Так ли? Лишь эти три дня? Вся моя жизнь, думается, всегда была слишком перенаселена тенями, а настоящее занимало в ней, по-видимому, не вполне достойное место. Мне представляется движущаяся лестница (это время) и на ней человек (это я), что бежит не в том направлении, в каком движется лестница, однако движется она быстрее, чем я, и поэтому медленно уносит меня от цели, к которой я бегу; эта цель (странная цель, ибо расположена сзади!) не что иное, как прошлое политических процессов, прошлое залов, где поднимаются руки, прошлое страха, прошлое «черных» солдат и Люции, прошлое, которое загубило меня, которое я пытаюсь разгадать, размотать, расплести, но которое противится тому, чтобы я жил, как подобает человеку, жил с поднятой головой. И вместе с тем это прошлое день ото дня все отдаленнее (поскольку лестница движется быстрее меня), и оттого чем дальше, тем оно менее разгадано и менее распутано, так что усердствую я (с глазами, обращенными к прошлому, и с неутоленным чувством справедливости) в бесплодном беге.

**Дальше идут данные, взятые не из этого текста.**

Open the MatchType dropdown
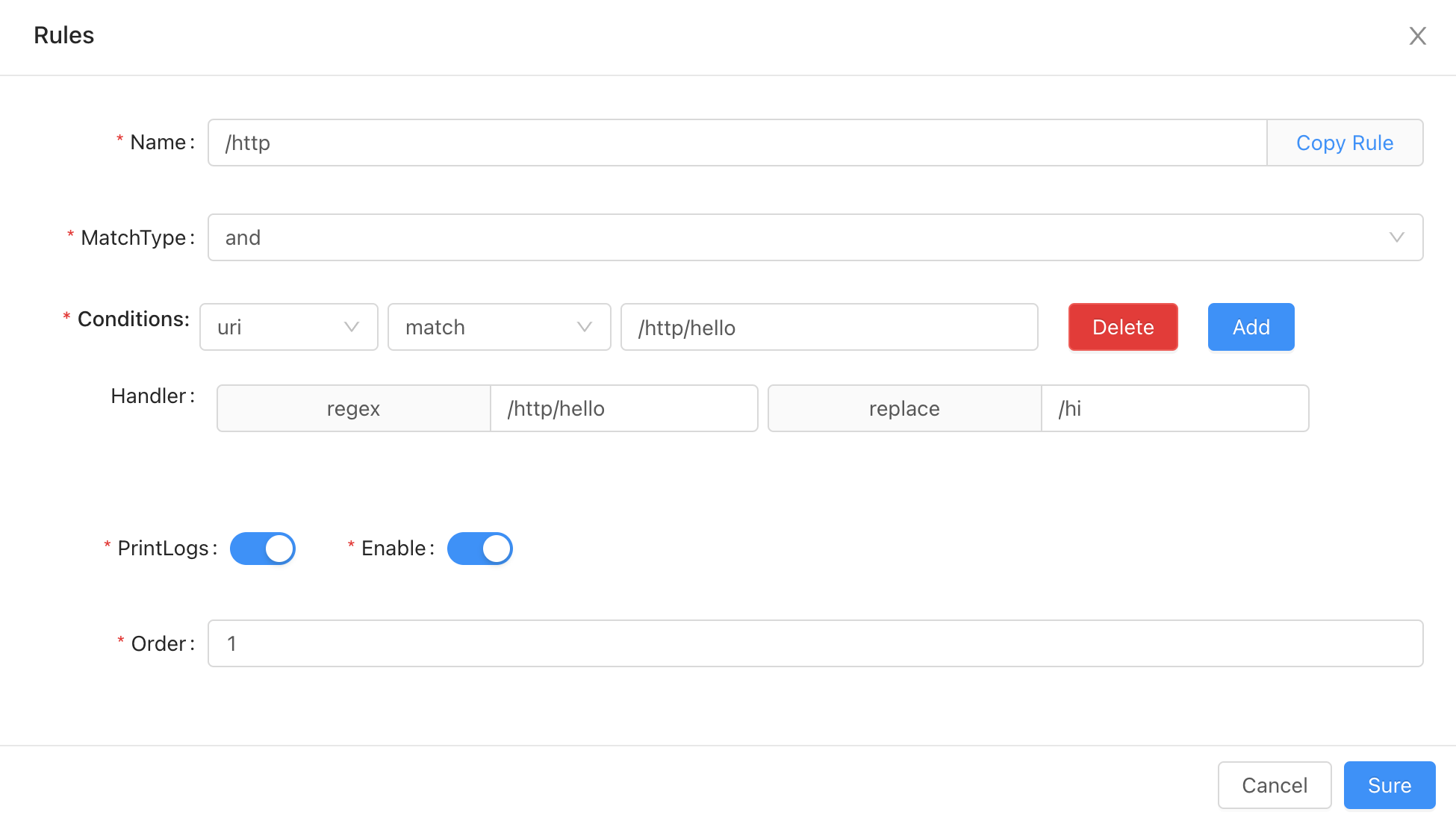Viewport: 1456px width, 818px height. [815, 237]
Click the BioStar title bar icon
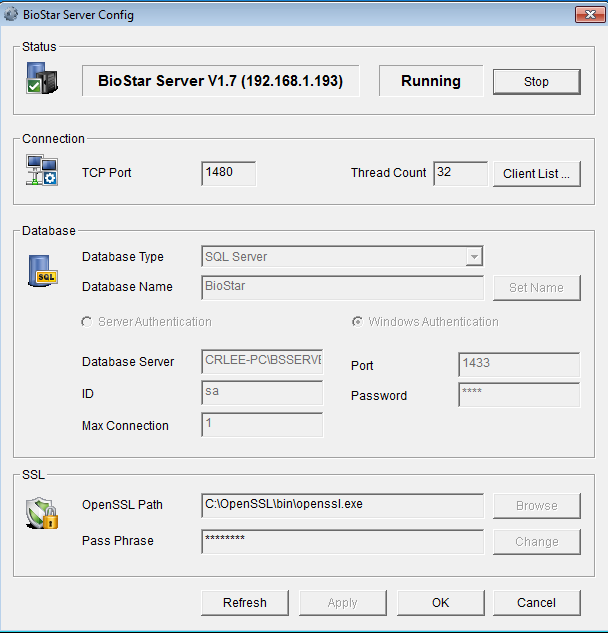Viewport: 608px width, 633px height. pyautogui.click(x=12, y=15)
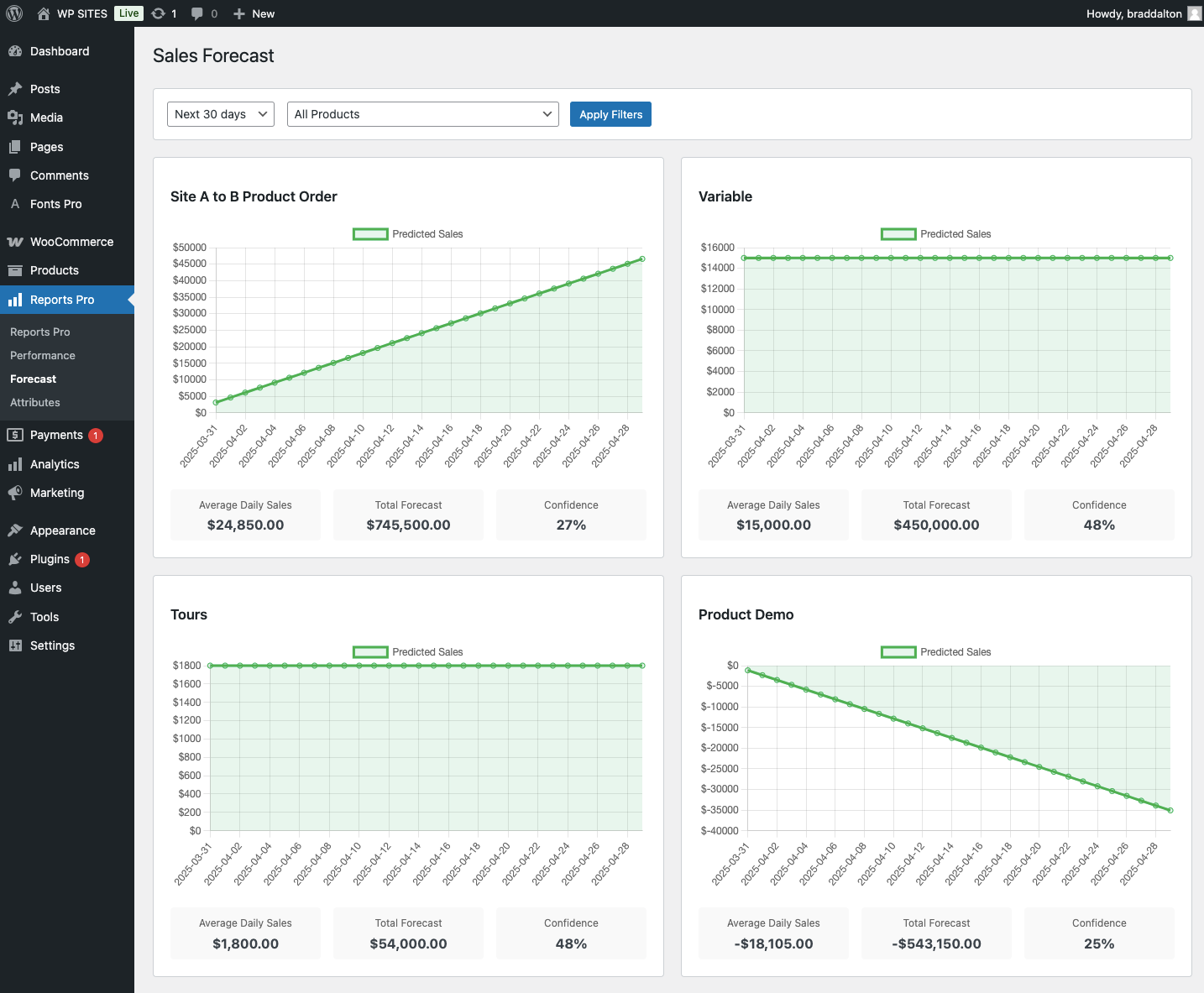This screenshot has height=993, width=1204.
Task: Open the New content menu
Action: click(x=254, y=13)

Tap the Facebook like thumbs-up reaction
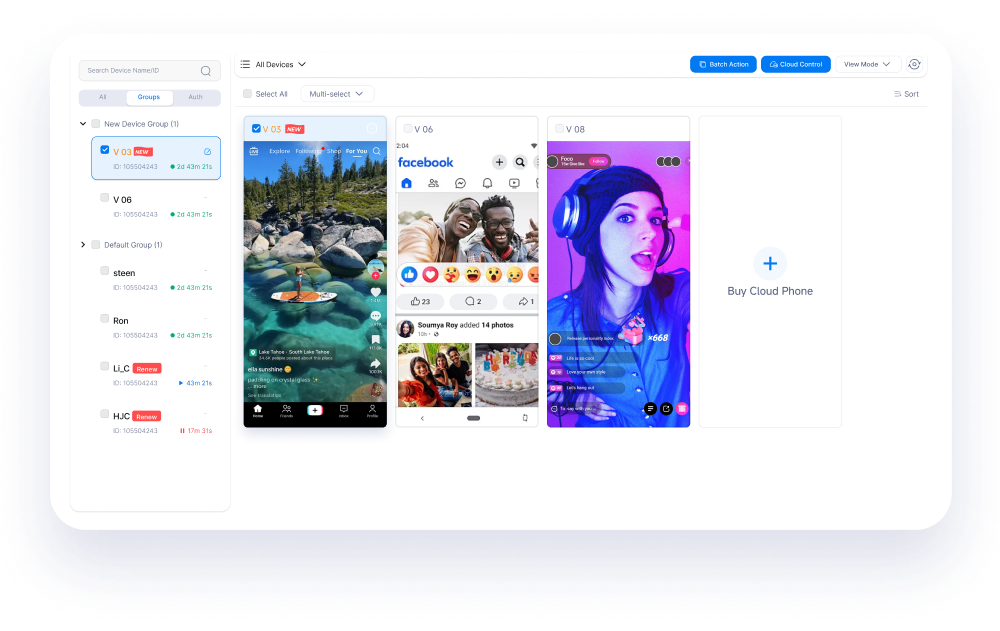pos(409,274)
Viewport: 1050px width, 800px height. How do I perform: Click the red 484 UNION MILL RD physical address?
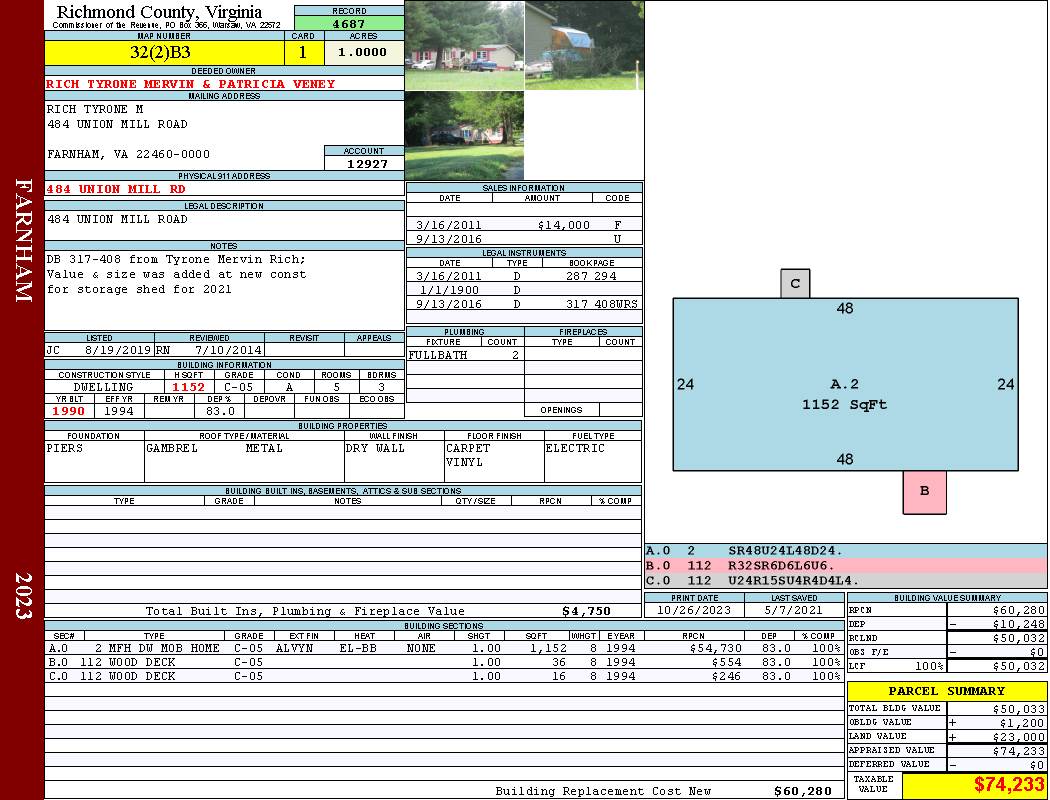[x=116, y=188]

И вот я потянул за главную нить, которой хотел было связаться с прошлым, меня гипнотизирующим, нить эта — мщение, однако и оно, как довелось убедиться на этих днях, оказалось столь же бесплодным, как и бесплоден весь мой бег назад. Да, теперь мне ясно: именно тогда, когда Земанек зачитал в факультетской аудитории отрывки из фучиковского «Репортажа с петлей на шее», я должен был подойти к нему и дать пощечину, да, именно тогда. С затянувшейся отсрочкой мщение превращается в нечто мнимое, в личную религию, в миф, отторгаемый с каждым днем все больше от действующих лиц, которые в мире мщения остаются прежними, хотя на самом деле (лестница в постоянном движении) они уже давно другие: сейчас другой Ян стоит перед другим Земанеком, и удар, который я задолжал ему, нельзя ни воскресить, ни возродить, он окончательно потерян, и, стукни я его нынче, спустя годы, мой удар был бы совершенно непонятен, а поскольку непонятен, он приобрел бы затем и совершенно иные, чужие, не продуманные мною значения, он стал бы чем-то другим, чем был в моем замысле, он мог бы обратиться совсем в иную сторону, и я бессилен был бы направить, а тем паче оправдать его.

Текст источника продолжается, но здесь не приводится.